Ülkeye yaz saati, banyoya kum saati koydunuz ve "Kışın fırını açarak ısının." dediniz -ama enerji yoksulu ülkeler için bu doğru da- fırını açmak için de elektrik lazım. Mesela, Isparta halkına layık gördüğünüz kâbusla geçen sene gördük ki bu imkânsızdı. Isparta'yı yirmi yıllık ihmalle kışın ortasında elektriksiz bıraktınız. Önümüz kara kış, Isparta halkı tedirgin bekliyor ve yedi günlük yaşadığı rezaleti Isparta halkı unutmayacak. "Gelin, araştıralım ki Sayıştay denetim yapsın." dedik ama AK PARTİ ve ortağı reddetti. Soru önergelerimiz cevapsız bırakıldı. "Zararı devlet karşılasın, devlet şirketten tazmin edebilsin. Afet bölgesi ilan edelim." dedik verdiğimiz kanun teklifiyle ama üç yüz on sekiz gündür bekletiyorsunuz. Evet, kış geliyor, iktidar torbaya seçim malzemelerini koymuş. Elektrik hatlarının tamamı hâlâ yer altına alınmadı. Isparta halkı kendine yaşatılan bu utancı unutmayacak.

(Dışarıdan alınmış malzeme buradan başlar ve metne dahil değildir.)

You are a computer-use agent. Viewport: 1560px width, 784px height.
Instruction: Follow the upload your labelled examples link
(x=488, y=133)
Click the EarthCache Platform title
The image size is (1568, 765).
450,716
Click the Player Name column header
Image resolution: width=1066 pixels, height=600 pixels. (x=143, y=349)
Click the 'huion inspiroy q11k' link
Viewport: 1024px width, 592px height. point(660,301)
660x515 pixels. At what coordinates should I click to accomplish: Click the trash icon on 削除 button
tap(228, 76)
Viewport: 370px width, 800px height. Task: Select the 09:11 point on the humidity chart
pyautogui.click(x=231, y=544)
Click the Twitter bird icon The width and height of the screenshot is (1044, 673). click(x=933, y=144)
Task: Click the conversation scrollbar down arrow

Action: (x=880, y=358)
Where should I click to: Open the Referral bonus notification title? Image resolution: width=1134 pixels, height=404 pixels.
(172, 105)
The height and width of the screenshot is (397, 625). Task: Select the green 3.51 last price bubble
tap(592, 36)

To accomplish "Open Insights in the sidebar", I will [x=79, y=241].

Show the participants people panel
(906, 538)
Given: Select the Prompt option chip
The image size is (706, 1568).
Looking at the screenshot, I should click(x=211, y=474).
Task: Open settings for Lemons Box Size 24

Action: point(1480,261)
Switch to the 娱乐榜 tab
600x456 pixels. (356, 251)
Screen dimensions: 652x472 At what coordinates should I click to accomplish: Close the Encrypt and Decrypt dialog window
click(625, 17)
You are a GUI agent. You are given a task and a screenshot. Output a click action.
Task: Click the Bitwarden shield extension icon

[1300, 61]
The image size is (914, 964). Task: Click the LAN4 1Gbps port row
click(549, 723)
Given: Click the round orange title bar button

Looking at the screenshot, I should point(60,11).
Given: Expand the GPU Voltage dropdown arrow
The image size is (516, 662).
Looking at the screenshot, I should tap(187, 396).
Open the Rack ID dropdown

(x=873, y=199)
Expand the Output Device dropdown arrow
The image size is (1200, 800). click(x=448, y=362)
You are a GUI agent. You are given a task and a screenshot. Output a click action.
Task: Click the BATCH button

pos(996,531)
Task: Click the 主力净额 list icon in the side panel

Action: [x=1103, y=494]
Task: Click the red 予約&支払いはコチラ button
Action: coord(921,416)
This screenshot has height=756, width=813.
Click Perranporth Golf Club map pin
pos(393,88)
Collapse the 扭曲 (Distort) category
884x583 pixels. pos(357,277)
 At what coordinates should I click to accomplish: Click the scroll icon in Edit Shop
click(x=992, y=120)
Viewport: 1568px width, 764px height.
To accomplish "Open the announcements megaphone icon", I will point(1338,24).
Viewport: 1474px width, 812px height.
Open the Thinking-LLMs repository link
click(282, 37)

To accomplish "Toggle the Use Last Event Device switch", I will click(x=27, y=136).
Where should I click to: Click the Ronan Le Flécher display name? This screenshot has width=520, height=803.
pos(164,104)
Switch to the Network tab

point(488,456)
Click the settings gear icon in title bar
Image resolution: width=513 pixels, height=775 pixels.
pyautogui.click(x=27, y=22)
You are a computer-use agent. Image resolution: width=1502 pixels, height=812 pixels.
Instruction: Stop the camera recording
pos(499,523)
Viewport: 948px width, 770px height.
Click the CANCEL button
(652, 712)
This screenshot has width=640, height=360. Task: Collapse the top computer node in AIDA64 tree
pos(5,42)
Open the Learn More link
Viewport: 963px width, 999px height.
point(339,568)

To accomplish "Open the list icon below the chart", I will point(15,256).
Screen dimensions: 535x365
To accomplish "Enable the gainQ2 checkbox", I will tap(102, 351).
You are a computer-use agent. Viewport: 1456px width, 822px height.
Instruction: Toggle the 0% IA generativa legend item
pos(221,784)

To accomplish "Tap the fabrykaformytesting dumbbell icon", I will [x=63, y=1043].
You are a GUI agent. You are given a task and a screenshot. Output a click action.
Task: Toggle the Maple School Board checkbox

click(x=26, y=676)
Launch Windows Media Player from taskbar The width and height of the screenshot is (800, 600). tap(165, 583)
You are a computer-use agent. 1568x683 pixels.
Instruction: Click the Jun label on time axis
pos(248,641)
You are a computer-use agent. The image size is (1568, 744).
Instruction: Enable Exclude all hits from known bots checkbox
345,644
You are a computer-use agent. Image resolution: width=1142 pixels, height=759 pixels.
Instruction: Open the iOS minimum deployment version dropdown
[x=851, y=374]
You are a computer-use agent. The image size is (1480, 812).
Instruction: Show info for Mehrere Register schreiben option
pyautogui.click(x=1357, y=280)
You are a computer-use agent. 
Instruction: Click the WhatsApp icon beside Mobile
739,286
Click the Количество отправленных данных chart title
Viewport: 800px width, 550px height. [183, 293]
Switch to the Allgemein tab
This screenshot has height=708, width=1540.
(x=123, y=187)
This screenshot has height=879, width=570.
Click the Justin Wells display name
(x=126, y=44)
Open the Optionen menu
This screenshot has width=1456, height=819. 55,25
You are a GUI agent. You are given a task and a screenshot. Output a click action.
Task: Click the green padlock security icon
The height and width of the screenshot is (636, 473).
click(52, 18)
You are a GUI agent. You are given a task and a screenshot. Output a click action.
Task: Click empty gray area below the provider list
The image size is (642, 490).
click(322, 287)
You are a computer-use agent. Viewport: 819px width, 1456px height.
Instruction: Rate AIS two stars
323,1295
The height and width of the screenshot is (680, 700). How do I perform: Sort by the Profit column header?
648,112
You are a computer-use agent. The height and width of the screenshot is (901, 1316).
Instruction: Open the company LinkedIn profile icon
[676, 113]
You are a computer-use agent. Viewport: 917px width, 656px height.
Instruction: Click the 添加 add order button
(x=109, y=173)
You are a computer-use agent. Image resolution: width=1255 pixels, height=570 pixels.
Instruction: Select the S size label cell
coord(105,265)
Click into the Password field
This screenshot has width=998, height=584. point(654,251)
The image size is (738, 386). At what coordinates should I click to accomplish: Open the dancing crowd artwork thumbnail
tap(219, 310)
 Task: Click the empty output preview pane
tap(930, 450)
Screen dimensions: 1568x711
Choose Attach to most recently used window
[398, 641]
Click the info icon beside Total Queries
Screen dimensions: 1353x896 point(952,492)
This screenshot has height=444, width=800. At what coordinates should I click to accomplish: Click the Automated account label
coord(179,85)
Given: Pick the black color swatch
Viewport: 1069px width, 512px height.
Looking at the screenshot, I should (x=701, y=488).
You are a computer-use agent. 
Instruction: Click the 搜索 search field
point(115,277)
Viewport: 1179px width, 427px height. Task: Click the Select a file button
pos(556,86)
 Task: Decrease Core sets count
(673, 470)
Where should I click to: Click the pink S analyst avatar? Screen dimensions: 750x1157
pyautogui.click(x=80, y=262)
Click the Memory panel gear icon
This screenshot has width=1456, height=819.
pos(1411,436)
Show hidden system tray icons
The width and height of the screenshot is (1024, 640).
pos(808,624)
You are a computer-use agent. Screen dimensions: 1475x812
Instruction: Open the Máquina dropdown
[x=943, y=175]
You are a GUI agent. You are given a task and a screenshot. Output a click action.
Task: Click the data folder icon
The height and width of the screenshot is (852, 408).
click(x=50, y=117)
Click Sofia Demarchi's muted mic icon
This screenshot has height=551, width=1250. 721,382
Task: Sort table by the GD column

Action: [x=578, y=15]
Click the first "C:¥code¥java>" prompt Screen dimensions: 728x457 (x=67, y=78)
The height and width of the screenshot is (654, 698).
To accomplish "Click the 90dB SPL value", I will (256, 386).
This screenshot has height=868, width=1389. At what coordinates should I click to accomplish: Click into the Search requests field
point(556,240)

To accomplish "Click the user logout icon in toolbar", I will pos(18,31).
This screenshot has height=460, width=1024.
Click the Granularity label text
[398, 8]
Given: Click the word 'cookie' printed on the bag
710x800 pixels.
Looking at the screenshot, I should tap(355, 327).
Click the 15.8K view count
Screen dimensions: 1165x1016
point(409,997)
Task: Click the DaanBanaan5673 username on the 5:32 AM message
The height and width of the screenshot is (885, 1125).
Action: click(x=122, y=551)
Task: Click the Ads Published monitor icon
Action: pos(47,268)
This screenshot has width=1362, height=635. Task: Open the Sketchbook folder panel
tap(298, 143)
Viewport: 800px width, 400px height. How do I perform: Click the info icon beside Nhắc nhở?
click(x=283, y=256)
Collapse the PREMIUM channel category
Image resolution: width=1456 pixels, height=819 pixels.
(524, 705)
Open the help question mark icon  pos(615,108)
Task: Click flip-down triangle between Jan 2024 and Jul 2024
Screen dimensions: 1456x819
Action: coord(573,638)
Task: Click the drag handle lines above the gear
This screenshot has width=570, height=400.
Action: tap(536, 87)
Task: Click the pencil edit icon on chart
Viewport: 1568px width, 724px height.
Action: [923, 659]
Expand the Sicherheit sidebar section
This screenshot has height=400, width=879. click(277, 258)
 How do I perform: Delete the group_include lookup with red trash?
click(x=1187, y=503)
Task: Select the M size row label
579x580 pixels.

(Mikrofon otomatik cihaz tarafından kapatıldı)
BAŞKAN - Süreniz tamamlandı.
AYLİN CESUR (Devamla) - Bu iktidarın artık yazlık modeli de kışlık modeli de onca yıl kendisini desteklemiş ama yarı yolda kalmış can çekişen seçmende dikiş tutmayacak.
Hepinizi saygıyla selamlıyorum. (İYİ Parti sıralarından alkışlar)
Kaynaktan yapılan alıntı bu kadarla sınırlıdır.